TPE represents the final positioning error of the needle; it includes registration, tracking, user, and process errors such as needle bending, however in this case it does not include errors introduced by patient motion. Average measured Euclidean TPE (4.6 ± 1.2 mm, maximum 8.1 mm) was similar for all methods and comparable to previously reported accuracy. For example, Maier-Heinet al. [9] performed 32 free-hand punctures in an in vivo experiment with ventilated swine and reported an overall error of 3.7 ± 2.3 mm and maximum error of 11.1 mm. Neither lateral, longitudinal nor angular error components were computed.

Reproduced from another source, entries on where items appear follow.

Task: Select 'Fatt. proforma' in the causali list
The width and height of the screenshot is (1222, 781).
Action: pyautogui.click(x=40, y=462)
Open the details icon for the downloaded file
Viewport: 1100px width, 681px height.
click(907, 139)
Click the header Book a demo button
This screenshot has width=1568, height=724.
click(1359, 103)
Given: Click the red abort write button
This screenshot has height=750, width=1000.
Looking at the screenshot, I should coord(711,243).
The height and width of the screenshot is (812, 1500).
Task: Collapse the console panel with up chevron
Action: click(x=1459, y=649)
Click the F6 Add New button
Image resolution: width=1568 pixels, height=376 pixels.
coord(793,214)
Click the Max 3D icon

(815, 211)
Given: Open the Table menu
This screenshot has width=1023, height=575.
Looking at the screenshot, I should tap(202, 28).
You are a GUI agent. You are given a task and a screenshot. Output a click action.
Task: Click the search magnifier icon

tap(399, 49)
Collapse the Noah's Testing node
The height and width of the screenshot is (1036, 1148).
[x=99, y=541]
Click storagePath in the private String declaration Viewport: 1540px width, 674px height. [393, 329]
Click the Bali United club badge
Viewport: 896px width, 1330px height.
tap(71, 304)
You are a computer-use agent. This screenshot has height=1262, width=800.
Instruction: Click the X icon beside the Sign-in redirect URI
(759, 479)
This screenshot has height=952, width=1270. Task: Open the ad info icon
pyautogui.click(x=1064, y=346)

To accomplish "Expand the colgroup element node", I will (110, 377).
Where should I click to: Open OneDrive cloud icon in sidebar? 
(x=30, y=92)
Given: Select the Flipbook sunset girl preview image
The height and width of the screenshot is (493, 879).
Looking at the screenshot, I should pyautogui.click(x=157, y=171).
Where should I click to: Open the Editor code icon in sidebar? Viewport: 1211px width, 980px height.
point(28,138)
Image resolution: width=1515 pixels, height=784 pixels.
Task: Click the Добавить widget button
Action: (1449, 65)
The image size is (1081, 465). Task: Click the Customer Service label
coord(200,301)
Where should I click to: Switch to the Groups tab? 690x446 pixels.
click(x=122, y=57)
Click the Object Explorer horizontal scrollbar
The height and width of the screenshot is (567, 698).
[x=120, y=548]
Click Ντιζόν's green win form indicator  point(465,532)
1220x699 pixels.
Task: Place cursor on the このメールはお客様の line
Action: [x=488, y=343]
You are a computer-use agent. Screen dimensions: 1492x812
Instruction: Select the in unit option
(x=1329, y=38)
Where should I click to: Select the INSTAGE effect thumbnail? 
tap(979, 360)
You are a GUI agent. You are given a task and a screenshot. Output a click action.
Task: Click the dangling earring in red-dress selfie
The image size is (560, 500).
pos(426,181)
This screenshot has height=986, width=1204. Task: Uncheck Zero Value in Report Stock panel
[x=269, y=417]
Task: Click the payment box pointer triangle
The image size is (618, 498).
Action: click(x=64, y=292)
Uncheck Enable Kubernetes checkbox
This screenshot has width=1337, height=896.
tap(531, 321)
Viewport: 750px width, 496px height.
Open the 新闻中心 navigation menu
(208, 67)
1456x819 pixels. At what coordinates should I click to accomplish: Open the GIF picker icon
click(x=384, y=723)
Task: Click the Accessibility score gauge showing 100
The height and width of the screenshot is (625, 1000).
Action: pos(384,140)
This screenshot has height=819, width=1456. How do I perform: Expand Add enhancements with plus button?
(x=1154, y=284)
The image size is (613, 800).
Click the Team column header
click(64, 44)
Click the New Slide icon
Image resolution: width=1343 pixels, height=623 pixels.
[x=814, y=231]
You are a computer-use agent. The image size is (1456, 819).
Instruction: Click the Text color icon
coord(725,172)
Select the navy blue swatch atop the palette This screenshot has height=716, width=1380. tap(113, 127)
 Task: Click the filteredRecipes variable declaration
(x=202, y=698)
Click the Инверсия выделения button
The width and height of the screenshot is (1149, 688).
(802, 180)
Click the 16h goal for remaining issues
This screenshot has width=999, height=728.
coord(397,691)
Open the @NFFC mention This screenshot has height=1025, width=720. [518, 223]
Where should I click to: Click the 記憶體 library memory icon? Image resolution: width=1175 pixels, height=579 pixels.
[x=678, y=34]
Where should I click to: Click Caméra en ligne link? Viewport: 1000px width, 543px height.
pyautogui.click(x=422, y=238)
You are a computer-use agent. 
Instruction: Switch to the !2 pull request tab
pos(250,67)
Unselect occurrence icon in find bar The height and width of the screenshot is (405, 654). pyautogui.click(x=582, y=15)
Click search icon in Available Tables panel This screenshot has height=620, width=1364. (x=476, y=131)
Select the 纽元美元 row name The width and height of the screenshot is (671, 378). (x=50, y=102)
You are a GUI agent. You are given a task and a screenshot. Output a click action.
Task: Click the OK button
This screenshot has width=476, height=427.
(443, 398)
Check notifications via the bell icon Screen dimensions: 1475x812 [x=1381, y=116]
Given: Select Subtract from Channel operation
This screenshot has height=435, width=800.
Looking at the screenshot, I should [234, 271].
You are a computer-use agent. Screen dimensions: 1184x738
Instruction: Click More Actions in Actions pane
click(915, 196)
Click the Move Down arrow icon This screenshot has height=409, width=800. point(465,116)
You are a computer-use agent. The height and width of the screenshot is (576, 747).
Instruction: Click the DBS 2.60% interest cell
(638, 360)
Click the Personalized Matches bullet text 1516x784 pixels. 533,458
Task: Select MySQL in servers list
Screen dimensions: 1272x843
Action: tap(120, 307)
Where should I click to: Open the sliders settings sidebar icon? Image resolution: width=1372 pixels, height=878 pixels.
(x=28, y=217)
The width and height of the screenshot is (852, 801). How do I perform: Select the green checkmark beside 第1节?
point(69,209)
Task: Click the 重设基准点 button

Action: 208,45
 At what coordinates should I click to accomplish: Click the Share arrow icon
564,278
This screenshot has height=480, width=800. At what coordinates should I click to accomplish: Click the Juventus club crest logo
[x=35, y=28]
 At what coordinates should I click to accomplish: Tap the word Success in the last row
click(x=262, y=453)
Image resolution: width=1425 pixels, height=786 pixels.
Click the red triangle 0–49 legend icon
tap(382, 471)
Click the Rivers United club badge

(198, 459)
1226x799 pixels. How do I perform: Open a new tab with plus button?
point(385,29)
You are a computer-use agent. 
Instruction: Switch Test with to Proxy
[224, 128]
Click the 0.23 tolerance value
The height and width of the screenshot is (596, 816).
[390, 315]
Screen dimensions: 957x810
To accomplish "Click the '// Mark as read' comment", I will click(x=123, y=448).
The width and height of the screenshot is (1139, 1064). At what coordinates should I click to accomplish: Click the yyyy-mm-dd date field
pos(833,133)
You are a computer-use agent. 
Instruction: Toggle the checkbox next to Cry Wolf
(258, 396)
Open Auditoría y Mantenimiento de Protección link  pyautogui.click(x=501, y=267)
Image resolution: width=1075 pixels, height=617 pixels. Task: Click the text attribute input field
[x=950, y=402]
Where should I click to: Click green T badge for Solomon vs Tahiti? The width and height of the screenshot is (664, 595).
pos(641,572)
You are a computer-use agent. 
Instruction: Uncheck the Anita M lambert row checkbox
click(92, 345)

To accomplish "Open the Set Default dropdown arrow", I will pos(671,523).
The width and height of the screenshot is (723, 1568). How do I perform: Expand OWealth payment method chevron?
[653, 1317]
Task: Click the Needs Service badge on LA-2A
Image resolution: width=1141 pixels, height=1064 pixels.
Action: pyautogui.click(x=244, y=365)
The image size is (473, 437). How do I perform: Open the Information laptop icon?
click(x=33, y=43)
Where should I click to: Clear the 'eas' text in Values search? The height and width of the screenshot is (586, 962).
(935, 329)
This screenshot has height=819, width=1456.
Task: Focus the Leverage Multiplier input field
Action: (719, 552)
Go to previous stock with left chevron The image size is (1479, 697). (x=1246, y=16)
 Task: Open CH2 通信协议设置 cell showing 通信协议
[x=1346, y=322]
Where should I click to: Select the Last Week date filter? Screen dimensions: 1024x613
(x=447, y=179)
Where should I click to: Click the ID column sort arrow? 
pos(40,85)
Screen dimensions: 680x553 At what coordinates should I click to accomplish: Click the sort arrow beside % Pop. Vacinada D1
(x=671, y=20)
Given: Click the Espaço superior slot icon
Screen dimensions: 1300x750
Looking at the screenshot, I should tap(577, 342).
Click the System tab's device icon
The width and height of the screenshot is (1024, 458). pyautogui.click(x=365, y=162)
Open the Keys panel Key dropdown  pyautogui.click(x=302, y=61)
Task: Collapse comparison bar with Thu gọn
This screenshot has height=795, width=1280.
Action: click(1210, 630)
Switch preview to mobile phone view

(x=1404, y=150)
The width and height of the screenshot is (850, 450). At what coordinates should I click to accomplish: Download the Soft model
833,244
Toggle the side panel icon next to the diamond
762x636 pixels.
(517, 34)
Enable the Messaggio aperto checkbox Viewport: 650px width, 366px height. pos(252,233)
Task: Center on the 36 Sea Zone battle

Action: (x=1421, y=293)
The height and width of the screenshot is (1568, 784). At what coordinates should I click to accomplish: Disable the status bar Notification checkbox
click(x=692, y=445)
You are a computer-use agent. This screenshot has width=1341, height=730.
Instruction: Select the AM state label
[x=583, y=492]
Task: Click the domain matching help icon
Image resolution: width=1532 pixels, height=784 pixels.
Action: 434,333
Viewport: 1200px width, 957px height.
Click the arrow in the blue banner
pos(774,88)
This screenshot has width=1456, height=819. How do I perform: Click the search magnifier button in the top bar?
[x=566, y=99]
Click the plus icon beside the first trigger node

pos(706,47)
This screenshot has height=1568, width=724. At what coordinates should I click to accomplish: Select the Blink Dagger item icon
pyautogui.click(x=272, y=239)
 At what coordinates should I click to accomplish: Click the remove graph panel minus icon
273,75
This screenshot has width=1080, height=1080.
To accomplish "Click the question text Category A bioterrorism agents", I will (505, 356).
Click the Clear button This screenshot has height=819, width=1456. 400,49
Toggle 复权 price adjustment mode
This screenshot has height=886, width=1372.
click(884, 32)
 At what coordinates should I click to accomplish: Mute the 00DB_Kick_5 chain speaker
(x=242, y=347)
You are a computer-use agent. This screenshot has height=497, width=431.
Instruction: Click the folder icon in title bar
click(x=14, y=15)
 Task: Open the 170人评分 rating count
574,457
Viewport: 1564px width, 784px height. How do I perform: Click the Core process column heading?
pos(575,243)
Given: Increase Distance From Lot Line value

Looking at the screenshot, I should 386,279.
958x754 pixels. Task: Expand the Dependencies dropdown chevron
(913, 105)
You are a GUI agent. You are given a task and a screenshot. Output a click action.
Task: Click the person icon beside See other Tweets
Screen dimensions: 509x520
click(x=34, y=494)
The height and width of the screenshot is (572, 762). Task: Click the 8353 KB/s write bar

Separating TPE into longitudinal and lateral components is of clinical relevance because the correction of lateral placement errors, unlike longitudinal errors, requires replacement of the needle, which is time-consuming and increases the risk for complications. The lowest lateral errors were achieved using the aiming device (2.3 ± 1.3 mm and 2.8 ± 1.6 mm respectively). These results are statistically significantly better than in the free-hand case. The reason behind this may be that during free-hand insertions it is difficult to maintain the correct needle trajectory angles while advancing the needle into the phantom. The accuracy of the navigated free-hand needle placement depends largely on the surgeon’s hand-eye coordination and ability to guide the needle based on the feedback provided by the navigation system. It is essentially impossible to effectively correct the needle path once insertion has commenced; any attempts to correct needle position will cause bending and displacement at the target.
Additionally, these results show that active depth control does not provide accuracy improvements when compared to passive depth control. However, tracking of the needle during insertion may allow detection of potential damage to critical anatomical structures while inserting a needle.
This study has presented an in vitro comparison of three needle insertion methods. The results obtained demonstrate that usage of an aiming device leads to increased lateral accuracy during needle insertion.